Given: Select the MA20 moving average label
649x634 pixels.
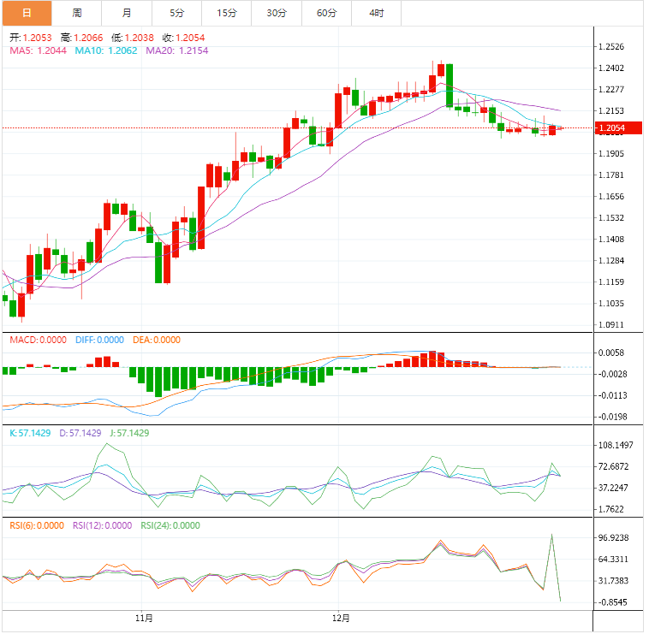Looking at the screenshot, I should [176, 50].
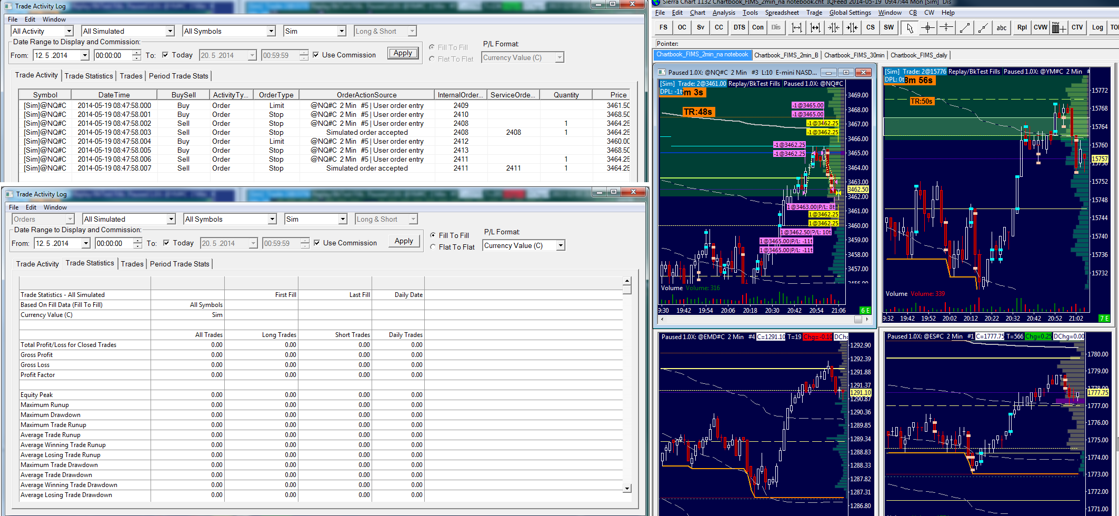The image size is (1119, 516).
Task: Uncheck Use Commission in lower log
Action: click(317, 243)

What is needed.
Repeat every record exactly, but not the pictures.

Result of this task.
Given: Select the MA20 moving average label
649x634 pixels.
Looking at the screenshot, I should [176, 50].
The image size is (1119, 516).
Task: Uncheck Use Commission in lower log
Action: click(317, 243)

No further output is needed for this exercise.